Data for analysis
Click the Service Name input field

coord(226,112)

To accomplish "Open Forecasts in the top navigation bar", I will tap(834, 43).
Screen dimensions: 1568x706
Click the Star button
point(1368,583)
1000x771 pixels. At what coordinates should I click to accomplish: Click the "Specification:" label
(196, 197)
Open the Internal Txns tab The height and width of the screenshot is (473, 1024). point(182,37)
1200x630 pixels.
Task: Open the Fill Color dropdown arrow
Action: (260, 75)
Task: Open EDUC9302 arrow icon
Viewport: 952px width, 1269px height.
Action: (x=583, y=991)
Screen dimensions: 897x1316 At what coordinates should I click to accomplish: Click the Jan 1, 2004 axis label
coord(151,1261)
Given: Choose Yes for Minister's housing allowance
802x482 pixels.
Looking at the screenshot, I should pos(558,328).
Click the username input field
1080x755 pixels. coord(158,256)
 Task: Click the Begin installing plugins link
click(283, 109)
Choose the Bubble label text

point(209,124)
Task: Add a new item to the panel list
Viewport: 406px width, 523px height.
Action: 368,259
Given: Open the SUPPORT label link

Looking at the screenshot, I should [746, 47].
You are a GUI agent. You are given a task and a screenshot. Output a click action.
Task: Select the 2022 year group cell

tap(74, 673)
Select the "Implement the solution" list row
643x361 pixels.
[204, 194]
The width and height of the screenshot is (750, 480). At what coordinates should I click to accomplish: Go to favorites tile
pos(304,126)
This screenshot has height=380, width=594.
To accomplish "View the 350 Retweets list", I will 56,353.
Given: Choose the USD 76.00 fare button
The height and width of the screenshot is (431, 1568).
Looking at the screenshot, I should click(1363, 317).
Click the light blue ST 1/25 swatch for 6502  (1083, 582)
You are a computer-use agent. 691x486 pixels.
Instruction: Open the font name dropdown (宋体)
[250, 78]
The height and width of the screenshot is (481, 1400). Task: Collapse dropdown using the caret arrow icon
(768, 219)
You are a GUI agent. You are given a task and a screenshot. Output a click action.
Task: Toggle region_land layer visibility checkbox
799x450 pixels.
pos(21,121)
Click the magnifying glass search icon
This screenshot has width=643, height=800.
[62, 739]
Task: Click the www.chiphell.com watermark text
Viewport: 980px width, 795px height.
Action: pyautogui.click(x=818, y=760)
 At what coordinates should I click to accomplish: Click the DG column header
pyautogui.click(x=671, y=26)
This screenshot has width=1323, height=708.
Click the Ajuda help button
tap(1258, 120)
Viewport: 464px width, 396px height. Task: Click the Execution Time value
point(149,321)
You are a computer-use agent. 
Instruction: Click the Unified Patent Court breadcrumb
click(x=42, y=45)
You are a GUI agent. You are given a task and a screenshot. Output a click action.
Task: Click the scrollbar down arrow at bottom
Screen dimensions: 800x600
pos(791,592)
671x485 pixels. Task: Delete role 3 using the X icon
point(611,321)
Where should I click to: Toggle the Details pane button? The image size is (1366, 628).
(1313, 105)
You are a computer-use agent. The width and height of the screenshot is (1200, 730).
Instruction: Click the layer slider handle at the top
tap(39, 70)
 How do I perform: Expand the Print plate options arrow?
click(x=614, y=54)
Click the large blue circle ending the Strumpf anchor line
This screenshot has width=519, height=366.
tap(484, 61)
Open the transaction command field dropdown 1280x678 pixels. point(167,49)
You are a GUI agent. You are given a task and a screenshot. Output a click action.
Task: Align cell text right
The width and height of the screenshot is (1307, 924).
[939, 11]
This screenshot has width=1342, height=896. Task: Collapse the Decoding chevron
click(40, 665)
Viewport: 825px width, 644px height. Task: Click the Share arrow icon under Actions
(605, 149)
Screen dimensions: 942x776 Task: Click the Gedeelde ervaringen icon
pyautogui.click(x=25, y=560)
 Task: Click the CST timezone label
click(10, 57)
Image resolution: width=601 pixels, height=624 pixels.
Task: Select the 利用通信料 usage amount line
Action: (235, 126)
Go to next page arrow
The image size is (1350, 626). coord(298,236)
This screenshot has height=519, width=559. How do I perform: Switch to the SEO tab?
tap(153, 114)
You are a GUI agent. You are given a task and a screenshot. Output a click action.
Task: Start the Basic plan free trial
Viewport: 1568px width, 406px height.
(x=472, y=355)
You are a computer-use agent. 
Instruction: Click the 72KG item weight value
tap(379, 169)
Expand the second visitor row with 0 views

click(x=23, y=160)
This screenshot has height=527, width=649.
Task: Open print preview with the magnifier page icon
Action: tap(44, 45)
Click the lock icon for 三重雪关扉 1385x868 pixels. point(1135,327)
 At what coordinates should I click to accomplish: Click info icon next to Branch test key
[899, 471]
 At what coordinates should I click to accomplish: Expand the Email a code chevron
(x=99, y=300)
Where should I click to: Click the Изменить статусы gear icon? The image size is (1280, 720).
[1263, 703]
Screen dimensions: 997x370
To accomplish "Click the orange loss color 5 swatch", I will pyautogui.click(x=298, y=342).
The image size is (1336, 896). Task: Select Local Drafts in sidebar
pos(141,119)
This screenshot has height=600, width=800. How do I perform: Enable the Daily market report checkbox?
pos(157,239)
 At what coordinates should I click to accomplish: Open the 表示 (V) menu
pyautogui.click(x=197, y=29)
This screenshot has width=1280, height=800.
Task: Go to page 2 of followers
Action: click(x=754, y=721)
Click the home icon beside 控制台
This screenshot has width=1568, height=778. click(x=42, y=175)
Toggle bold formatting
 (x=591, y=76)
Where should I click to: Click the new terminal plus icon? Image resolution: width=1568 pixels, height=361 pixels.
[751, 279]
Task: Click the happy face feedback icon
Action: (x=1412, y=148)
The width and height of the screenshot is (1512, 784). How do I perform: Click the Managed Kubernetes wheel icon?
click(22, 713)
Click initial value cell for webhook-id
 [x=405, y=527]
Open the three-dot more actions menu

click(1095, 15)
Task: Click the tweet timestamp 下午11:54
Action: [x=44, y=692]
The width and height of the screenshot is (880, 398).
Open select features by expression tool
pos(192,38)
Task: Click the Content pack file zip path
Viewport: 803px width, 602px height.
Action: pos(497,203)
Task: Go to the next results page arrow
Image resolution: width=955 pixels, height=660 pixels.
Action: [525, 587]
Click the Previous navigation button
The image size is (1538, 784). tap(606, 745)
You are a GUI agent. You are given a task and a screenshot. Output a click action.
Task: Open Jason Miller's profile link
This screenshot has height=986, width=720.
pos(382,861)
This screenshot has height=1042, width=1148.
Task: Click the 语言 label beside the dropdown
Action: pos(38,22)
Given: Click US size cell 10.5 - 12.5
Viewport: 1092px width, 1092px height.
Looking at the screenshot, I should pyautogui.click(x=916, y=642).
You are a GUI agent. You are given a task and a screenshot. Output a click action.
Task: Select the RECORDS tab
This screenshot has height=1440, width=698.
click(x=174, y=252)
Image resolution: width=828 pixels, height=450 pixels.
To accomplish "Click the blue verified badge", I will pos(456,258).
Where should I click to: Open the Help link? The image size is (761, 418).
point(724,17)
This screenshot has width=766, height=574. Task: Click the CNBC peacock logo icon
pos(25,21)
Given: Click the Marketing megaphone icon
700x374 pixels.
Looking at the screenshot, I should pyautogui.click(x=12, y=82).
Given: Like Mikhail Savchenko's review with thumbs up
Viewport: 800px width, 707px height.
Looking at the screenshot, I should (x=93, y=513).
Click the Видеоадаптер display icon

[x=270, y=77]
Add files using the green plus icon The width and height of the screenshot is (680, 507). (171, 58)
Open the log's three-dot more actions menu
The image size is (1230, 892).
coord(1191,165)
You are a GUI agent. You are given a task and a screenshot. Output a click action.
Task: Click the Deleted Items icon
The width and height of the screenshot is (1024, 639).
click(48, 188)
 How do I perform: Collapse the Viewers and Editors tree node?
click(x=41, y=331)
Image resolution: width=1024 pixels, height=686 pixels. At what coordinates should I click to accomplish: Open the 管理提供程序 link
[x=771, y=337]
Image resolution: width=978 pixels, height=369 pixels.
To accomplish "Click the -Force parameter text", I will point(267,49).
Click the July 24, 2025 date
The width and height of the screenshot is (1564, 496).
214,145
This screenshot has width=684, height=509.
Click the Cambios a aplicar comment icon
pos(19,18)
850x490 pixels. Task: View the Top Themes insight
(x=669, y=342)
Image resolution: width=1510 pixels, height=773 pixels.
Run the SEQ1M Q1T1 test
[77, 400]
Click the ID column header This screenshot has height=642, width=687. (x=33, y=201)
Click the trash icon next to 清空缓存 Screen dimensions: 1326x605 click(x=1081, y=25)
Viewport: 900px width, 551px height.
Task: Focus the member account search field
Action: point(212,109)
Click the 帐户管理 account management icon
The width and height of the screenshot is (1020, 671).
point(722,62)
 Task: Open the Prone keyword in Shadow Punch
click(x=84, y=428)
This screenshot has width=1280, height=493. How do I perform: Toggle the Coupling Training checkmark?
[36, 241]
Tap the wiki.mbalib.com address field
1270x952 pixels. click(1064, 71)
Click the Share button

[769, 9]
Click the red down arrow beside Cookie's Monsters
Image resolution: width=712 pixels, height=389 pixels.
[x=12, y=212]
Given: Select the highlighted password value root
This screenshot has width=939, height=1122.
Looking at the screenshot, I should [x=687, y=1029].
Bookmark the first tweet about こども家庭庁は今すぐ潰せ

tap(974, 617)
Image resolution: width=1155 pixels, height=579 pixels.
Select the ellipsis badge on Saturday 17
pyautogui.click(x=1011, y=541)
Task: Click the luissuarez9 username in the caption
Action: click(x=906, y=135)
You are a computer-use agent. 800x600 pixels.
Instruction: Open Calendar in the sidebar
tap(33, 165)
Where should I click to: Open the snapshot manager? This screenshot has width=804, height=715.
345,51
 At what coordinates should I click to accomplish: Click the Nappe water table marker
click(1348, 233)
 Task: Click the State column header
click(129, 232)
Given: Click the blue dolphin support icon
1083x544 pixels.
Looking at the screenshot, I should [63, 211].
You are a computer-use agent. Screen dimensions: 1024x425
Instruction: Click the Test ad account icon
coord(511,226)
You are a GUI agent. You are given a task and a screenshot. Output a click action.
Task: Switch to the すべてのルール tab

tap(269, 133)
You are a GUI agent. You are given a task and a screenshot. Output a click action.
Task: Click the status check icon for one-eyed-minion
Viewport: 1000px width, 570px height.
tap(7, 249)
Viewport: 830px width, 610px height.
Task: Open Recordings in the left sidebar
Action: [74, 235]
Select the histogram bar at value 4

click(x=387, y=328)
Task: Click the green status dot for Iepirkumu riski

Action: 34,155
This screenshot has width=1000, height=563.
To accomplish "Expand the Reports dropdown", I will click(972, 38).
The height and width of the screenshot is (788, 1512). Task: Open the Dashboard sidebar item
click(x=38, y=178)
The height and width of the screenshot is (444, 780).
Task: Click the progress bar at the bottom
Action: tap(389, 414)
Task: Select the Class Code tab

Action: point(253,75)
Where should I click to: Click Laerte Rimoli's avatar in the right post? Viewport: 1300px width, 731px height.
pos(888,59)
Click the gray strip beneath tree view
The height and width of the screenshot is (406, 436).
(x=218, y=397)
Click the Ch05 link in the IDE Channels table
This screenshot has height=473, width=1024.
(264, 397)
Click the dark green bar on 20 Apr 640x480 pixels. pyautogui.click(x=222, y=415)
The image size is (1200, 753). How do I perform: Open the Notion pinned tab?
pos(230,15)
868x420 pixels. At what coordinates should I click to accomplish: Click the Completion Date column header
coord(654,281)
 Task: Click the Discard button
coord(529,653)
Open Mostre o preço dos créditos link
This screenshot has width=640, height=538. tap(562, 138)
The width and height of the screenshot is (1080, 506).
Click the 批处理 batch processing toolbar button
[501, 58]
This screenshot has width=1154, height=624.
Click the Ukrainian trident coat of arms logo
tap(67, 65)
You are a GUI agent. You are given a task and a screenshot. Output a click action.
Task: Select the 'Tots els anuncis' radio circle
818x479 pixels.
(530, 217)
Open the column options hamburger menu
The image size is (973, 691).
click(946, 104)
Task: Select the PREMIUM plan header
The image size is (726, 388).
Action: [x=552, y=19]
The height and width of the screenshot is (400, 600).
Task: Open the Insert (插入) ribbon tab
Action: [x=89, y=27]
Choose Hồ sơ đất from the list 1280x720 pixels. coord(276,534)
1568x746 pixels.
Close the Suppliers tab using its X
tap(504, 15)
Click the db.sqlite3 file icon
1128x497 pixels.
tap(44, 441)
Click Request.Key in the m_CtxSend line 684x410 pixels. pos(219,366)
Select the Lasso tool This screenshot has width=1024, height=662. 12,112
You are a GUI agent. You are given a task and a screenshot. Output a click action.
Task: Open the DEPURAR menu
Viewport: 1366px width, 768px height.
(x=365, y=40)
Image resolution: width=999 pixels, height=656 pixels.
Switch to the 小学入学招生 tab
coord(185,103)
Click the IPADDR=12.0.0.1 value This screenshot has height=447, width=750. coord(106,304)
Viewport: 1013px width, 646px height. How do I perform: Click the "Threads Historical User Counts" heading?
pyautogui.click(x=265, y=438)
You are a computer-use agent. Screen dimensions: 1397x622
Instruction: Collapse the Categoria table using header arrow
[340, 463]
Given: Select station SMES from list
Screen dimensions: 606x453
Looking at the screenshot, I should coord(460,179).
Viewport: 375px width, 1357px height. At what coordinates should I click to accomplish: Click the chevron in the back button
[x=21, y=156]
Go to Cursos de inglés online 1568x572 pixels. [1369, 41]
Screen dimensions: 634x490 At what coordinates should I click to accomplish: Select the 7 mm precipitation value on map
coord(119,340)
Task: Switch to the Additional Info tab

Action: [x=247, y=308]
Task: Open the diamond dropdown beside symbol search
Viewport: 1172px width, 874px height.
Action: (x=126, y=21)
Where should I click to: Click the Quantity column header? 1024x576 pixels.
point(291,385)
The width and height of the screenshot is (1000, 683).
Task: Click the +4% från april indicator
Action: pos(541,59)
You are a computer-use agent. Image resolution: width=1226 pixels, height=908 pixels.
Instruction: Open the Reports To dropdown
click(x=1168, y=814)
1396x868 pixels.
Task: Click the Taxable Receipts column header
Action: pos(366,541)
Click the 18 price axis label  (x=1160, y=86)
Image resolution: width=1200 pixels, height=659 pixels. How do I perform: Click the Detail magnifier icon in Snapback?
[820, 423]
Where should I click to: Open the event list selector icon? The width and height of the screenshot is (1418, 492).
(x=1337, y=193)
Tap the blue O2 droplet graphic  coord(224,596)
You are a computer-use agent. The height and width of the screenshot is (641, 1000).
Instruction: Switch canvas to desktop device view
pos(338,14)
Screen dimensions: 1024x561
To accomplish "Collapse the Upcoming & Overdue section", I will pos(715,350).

Task statement
Copy the lines above exactly, beginning at the line that has "Task: Open the Prone keyword in Shadow Punch" and stopping after the line that has "Given: Click the blue dolphin support icon", and omit the rest.

Result of this task
 Task: Open the Prone keyword in Shadow Punch
click(x=84, y=428)
This screenshot has width=1280, height=493. How do I perform: Toggle the Coupling Training checkmark?
[36, 241]
Tap the wiki.mbalib.com address field
1270x952 pixels. click(1064, 71)
Click the Share button

[769, 9]
Click the red down arrow beside Cookie's Monsters
Image resolution: width=712 pixels, height=389 pixels.
[x=12, y=212]
Given: Select the highlighted password value root
This screenshot has width=939, height=1122.
Looking at the screenshot, I should [x=687, y=1029].
Bookmark the first tweet about こども家庭庁は今すぐ潰せ

tap(974, 617)
Image resolution: width=1155 pixels, height=579 pixels.
Select the ellipsis badge on Saturday 17
pyautogui.click(x=1011, y=541)
Task: Click the luissuarez9 username in the caption
Action: click(x=906, y=135)
You are a computer-use agent. 800x600 pixels.
Instruction: Open Calendar in the sidebar
tap(33, 165)
Where should I click to: Open the snapshot manager? This screenshot has width=804, height=715.
345,51
 At what coordinates should I click to accomplish: Click the Nappe water table marker
click(1348, 233)
 Task: Click the State column header
click(129, 232)
Given: Click the blue dolphin support icon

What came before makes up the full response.